*SELECTED TEXT*.
<<<<
It’s getting increasingly difficult to read the papers or tune into the nightly news. In addition to updates about the various wars exploding around the world and the need for our countries to re-arm themselves, there’s always some gristly murder or starving child to finish off the evening.
But did you ever think that you are contributing to this negative conversation?
We comfort ourselves by thinking that positive thoughts always prevail over negative thoughts. The good thoughts always win, don’t they?
Nope, they don’t. The problem is that intention doesn’t have a morality. Negative thoughts affect things just as much as positive thoughts do.
Think of a study carried out by the psychologist Dick Blasband years ago. Blasband was intrigued by the theories of Wilhelm Reich, the Austrian psychiatrist and one-time protégé of Sigmund Freud, who thought it possible to trap ‘orgone’ – the name he gave to what he believed to be omnipresent cosmic energy – in an orgone energy ‘accumulator.’
This box-like enclosure of any size could be made of alternating layers of any metal and non-metallic materials like cotton cloth or felt. The theory was that orgone energy would continuously flow between the atmosphere and the box, like a current of air, and so constantly ‘accumulate’.
Reich had early encouraging results with animals and plants placed in the boxes, which lay the basis for his later claims that accumulated energy had an immense capacity to heal.
It occurred to Blasband that Reich’s ideas about energy fields were not dissimilar to those of his colleague, the late Fritz-Albert Popp, and his work on biophotons. Perhaps the best means of testing an accumulator was to measure its effect on the emission of that tiny current of light constantly emanating from a living thing.
>>>>
Saved data entries:
<<<<
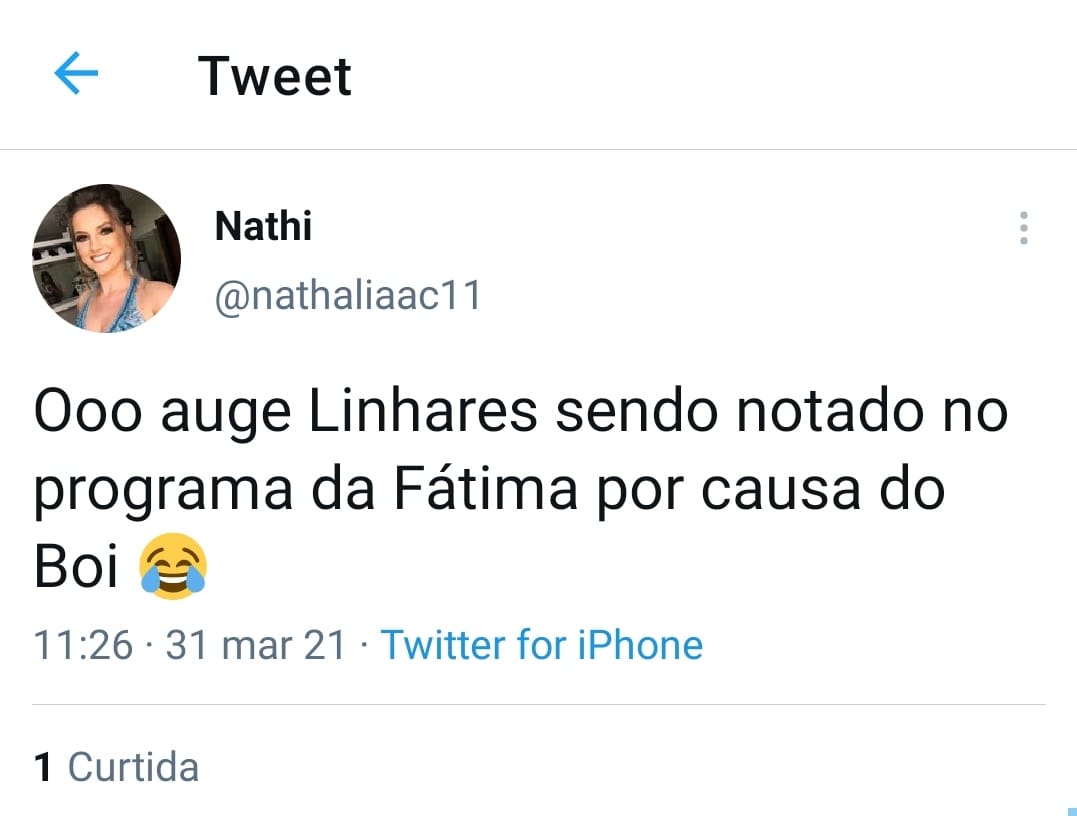Click the word Boi in the tweet
The image size is (1077, 816).
click(x=77, y=568)
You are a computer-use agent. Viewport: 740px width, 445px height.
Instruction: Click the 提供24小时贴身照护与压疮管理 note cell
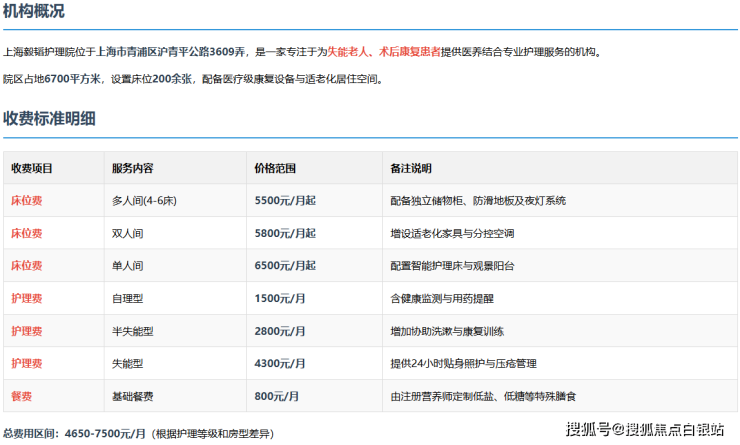pos(467,364)
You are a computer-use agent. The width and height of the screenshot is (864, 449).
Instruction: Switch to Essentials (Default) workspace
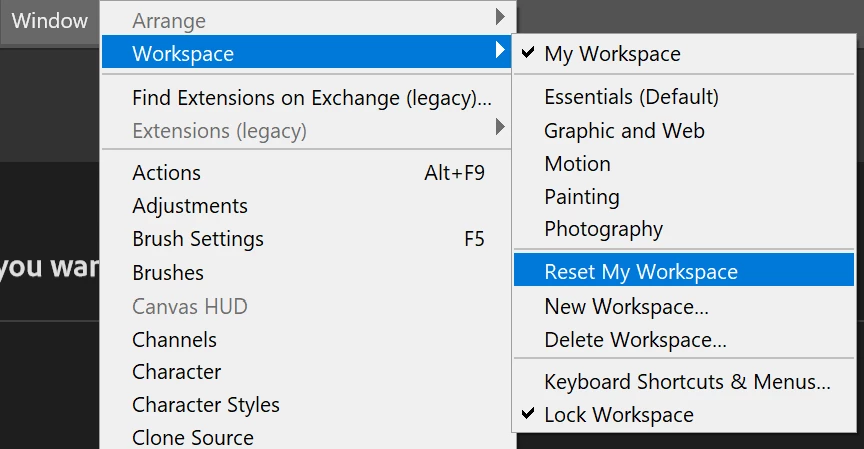[631, 97]
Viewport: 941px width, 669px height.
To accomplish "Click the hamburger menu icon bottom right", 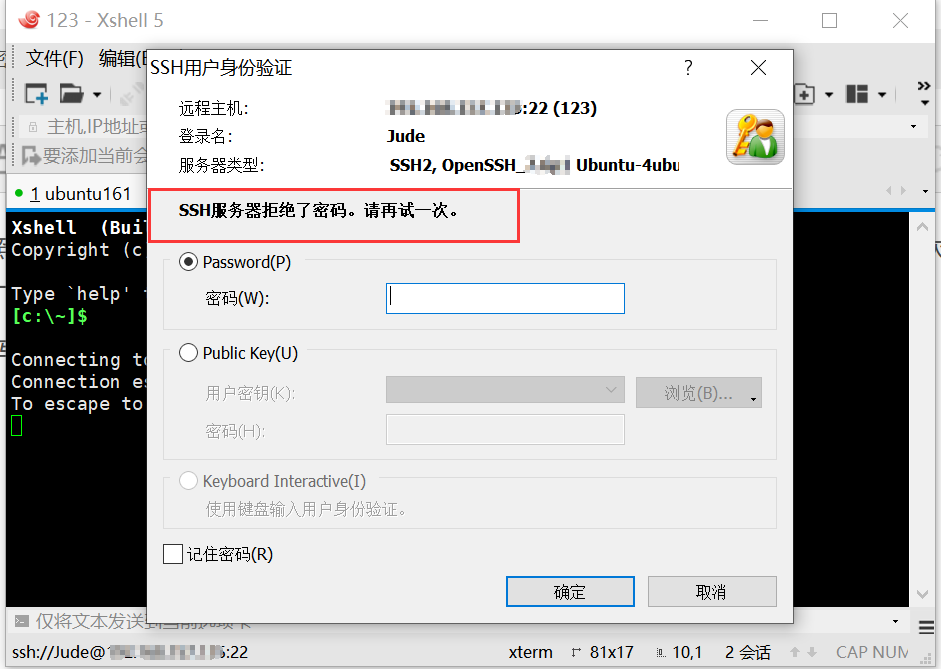I will point(927,627).
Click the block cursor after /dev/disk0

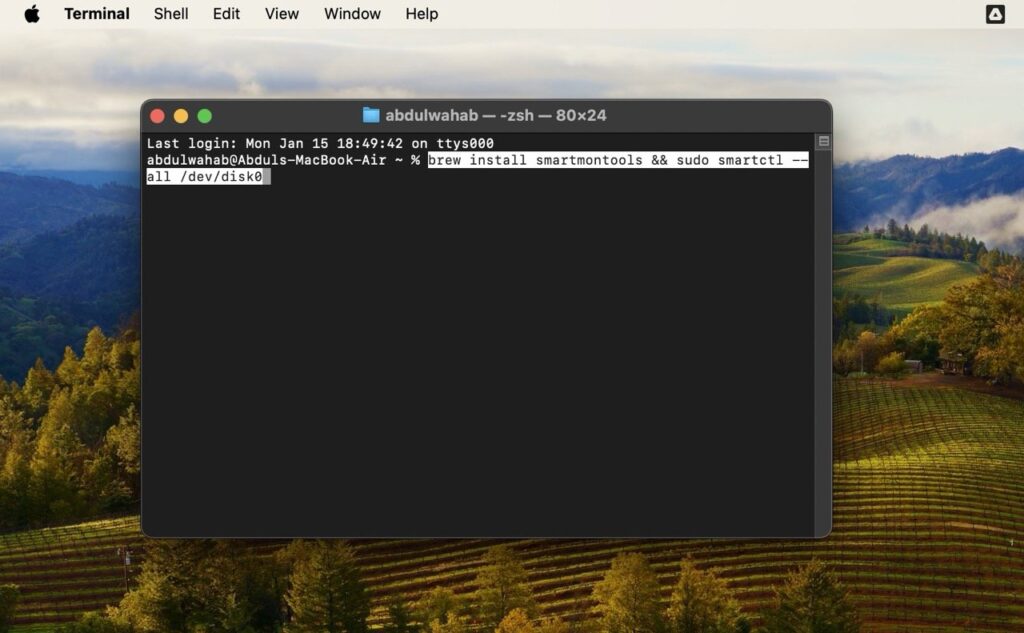(266, 177)
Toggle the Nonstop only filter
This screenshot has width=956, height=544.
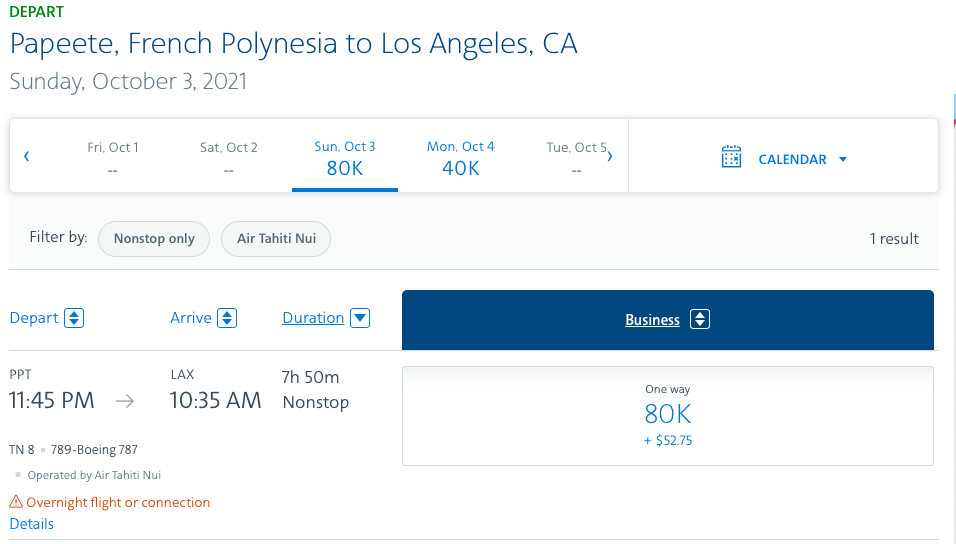pyautogui.click(x=154, y=239)
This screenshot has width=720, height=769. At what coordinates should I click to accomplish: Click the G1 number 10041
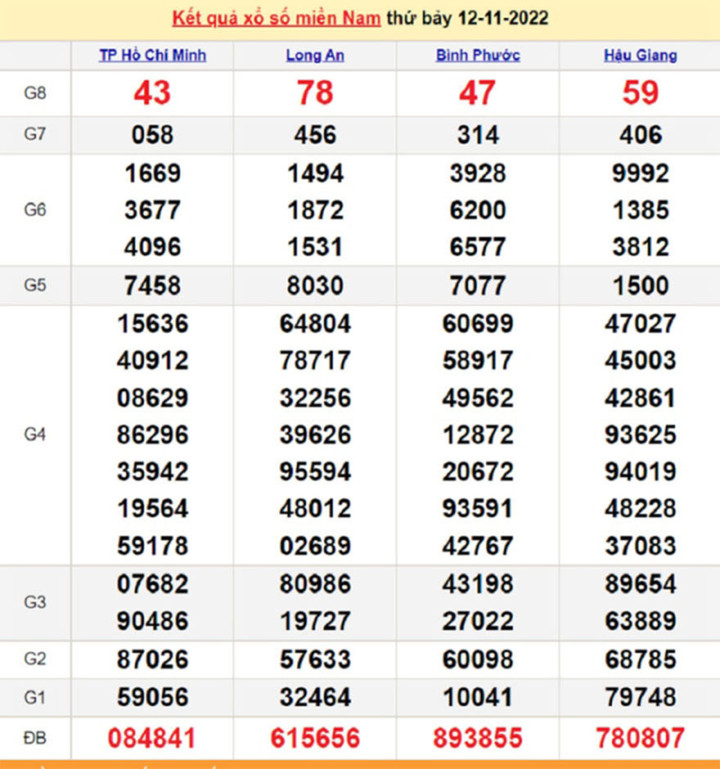[x=477, y=697]
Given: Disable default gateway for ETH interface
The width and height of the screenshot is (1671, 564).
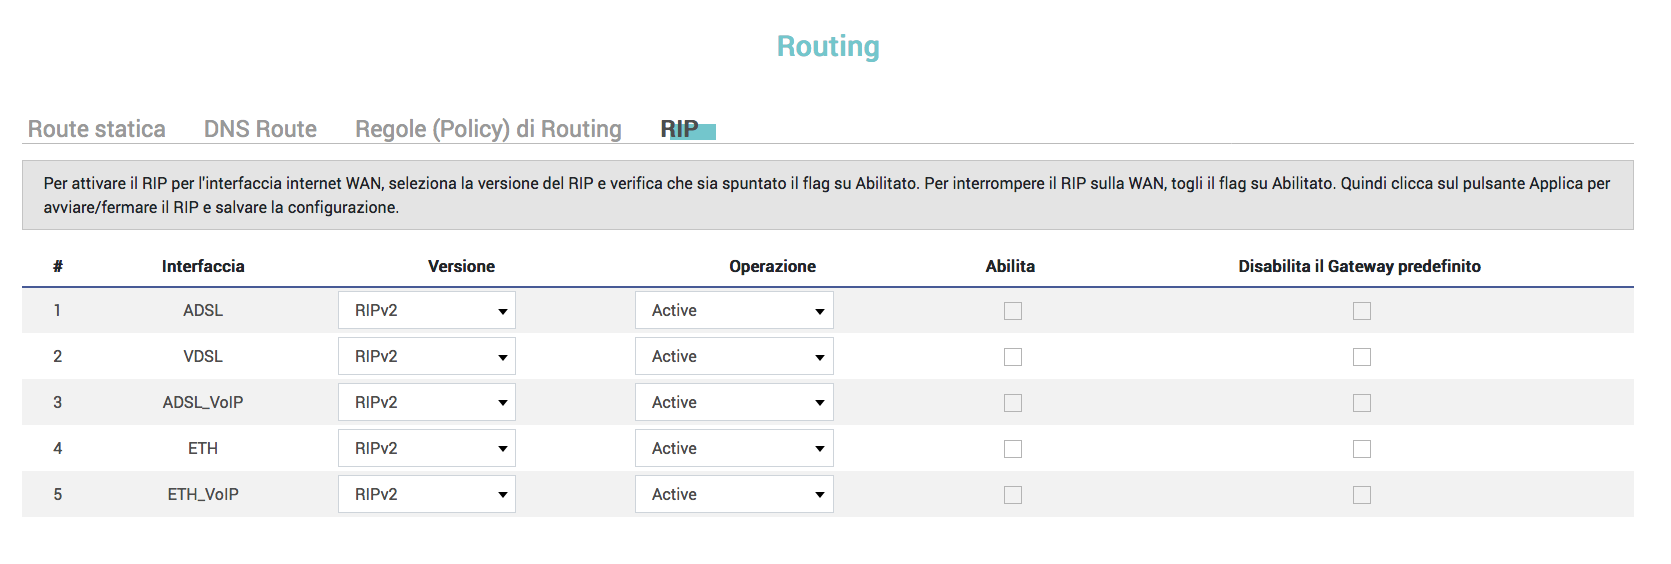Looking at the screenshot, I should click(1362, 449).
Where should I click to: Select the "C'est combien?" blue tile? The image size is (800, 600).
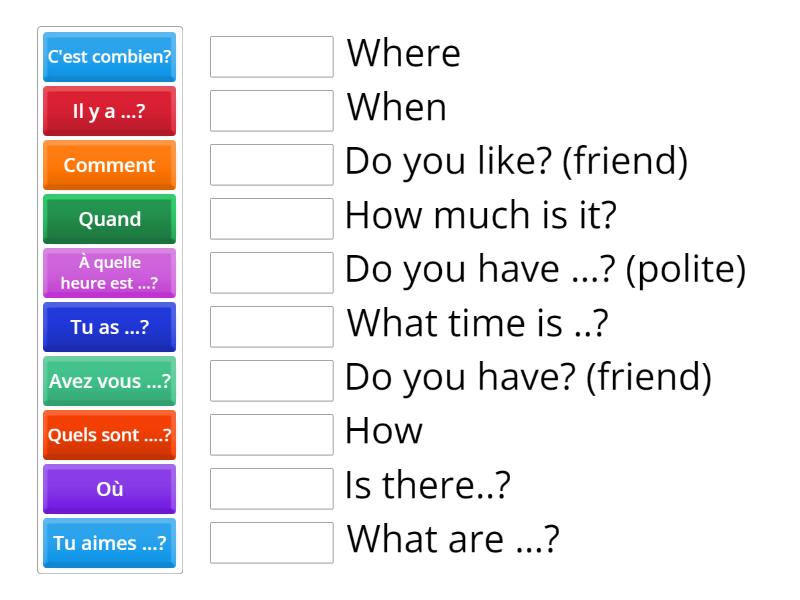pos(109,57)
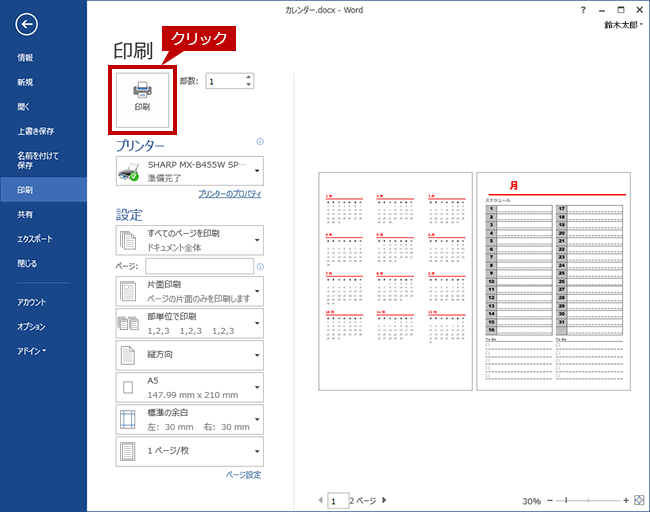Image resolution: width=650 pixels, height=512 pixels.
Task: Click the ページ range input field
Action: tap(199, 266)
>>>>
*WORK ITEM*. Please copy word for word the part of the text on negative thoughts starting with "We comfort ourselves" and going on through "positive thoughts do.".

*SOLVED PROBLEM*.
We comfort ourselves by thinking that positive thoughts always prevail over negative thoughts. The good thoughts always win, don’t they?
Nope, they don’t. The problem is that intention doesn’t have a morality. Negative thoughts affect things just as much as positive thoughts do.